-- Parts of the exercise --
1 – Which dates and years does the text on automated fact-checking mention? List all of them.
2 – How would you render this sentence from the text on automated fact-checking in Spanish: "The FEVEROUS dataset and shared task were released and launched in May 2021."
3 – Answer these questions using the text on automated fact-checking:
(a) What does FEVEROUS stand for?
(b) On what date will the winners of the third fact verification challenge be announced?
(c) Which team does the text name as doing work on knowledge extraction and question answering?

-- Text excerpt --
--------

Automated fact-checking using evidence from tables and text
The Amazon-sponsored FEVEROUS dataset and shared task challenge researchers to create more advanced fact-checking systems.
On November 10, at the fourth Fact Extraction and Verification workshop (FEVER), we will be announcing the winners of the third fact verification challenge in the FEVER series. The challenge follows our 2018 FEVER shared task and our 2019 FEVER 2.0 build-it, break-it, fix-it contest.
The announcement is the culmination of a year’s worth of work, starting with the design of our latest dataset, FEVEROUS, or Fact Extraction and Verification Over Unstructured and Structured Information.
FEVER dataset release
The FEVEROUS dataset and shared task were released and launched in May 2021. You can find more information at the FEVER site.
As misleading and false claims proliferate, especially in online settings, there has been a growing interest in fully automated or assistive fact verification systems. Beyond checking potentially unreliable claims, automated fact verification is an invaluable tool for knowledge extraction and question answering, the work we do on my team at Alexa Knowledge. The ability to find evidence that supports or refutes a potential answer will give us more confidence in the answers we provide, and it will also allow us to offer that evidence as part of a follow-up conversation.

--------

-- Data shown --
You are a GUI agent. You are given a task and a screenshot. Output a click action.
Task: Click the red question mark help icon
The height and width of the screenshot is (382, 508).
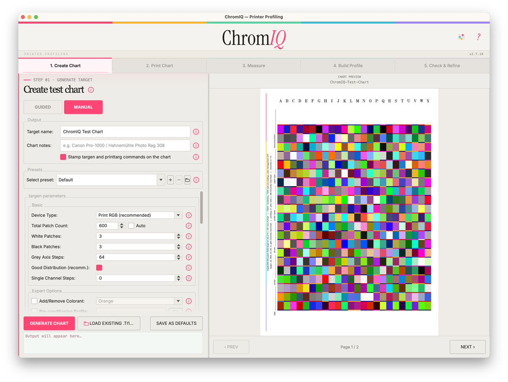click(478, 37)
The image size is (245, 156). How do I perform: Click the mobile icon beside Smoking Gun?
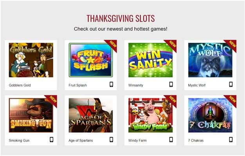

--------

-- Answers to each task --
1 – November 10; 2018; 2019; May 2021

2 – El conjunto de datos FEVEROUS y la tarea compartida se publicaron y se lanzaron en mayo de 2021.

3 –
(a) Fact Extraction and Verification Over Unstructured and Structured Information
(b) November 10
(c) Alexa Knowledge